● About this exercise:
With the images set aside, retype every record below character for character.

BEGIN Material provided

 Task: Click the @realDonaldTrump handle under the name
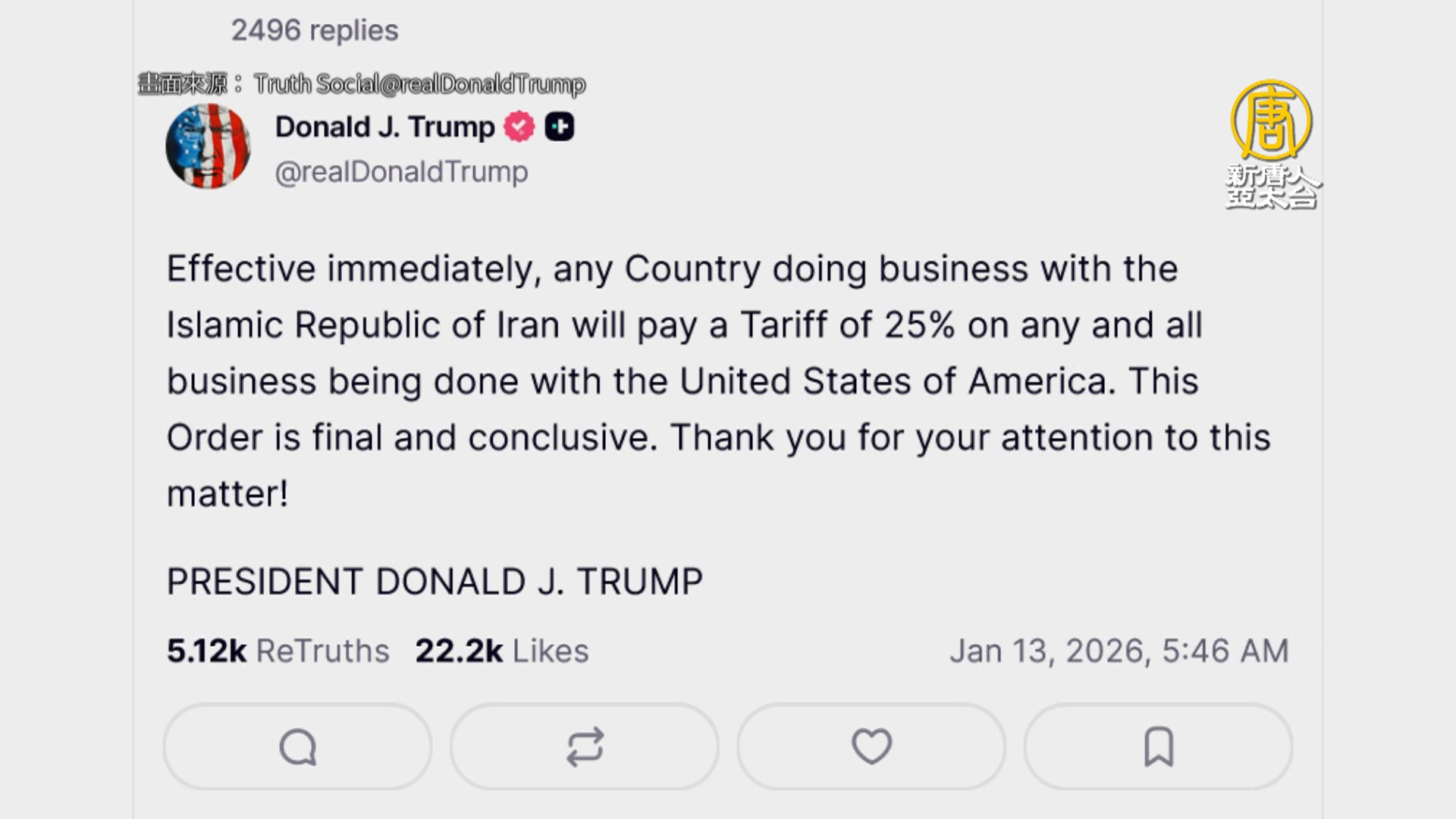pos(401,172)
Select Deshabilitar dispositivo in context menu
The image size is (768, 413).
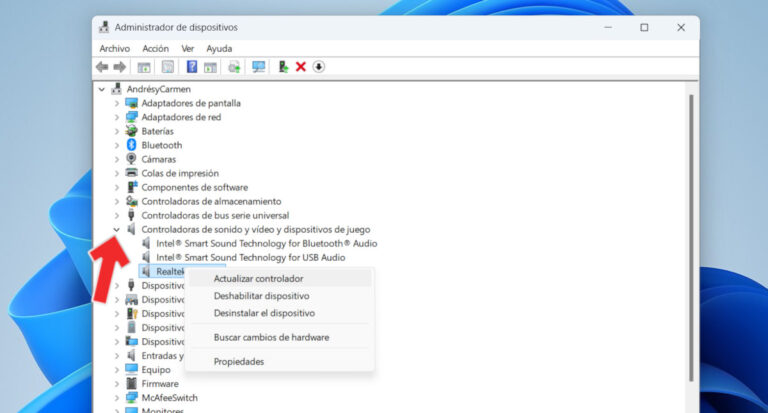pos(261,296)
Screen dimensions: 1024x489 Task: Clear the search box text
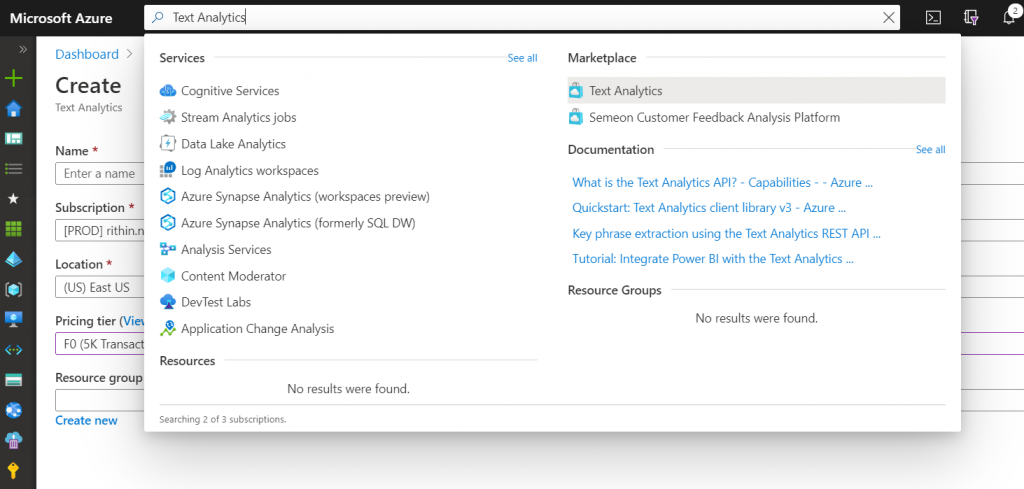(x=889, y=17)
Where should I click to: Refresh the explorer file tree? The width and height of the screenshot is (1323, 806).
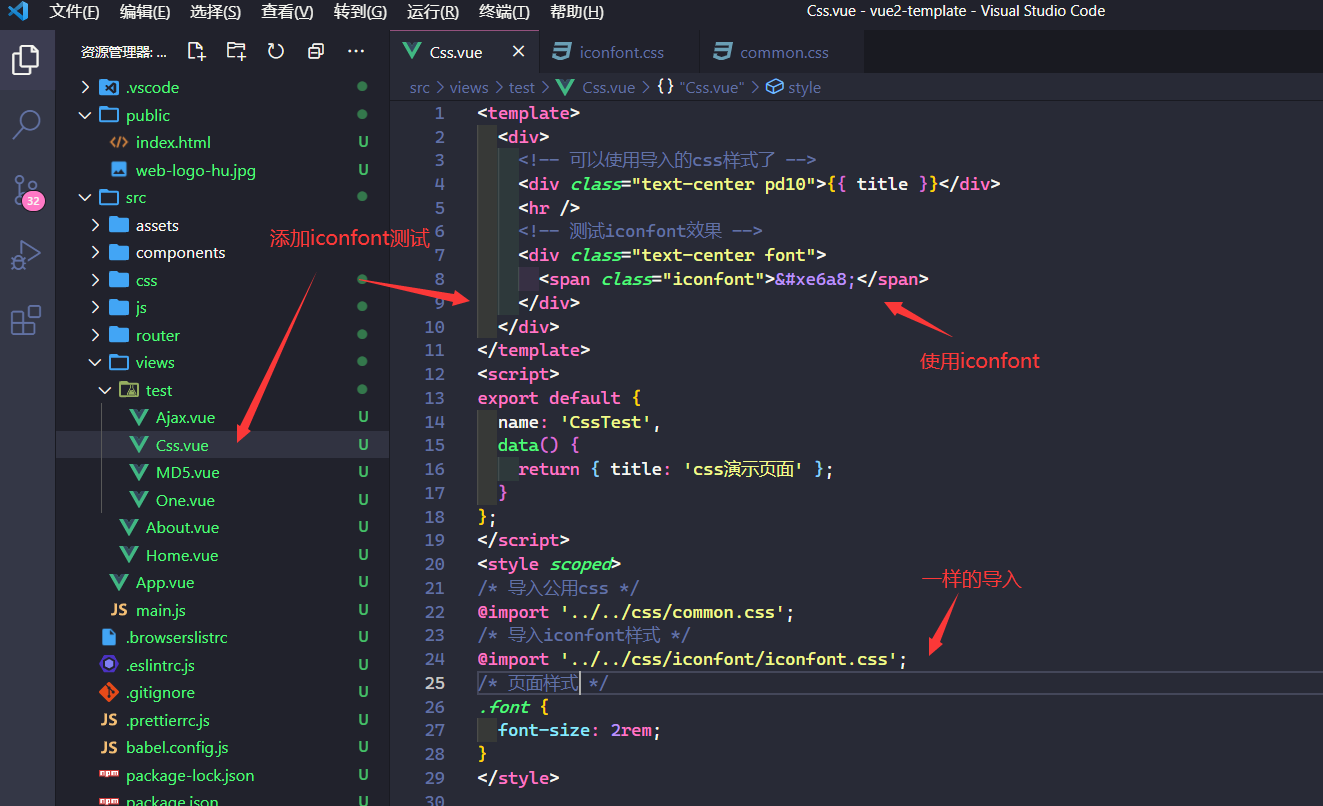click(x=276, y=51)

END Material provided

● Exercise solution:
 Task: Click the @realDonaldTrump handle under the name
pos(401,172)
Select Deshabilitar dispositivo in context menu
The image size is (768, 413).
pos(261,296)
Screen dimensions: 1024x489 Task: Clear the search box text
(x=889, y=17)
Where should I click to: Refresh the explorer file tree? The width and height of the screenshot is (1323, 806).
click(x=276, y=51)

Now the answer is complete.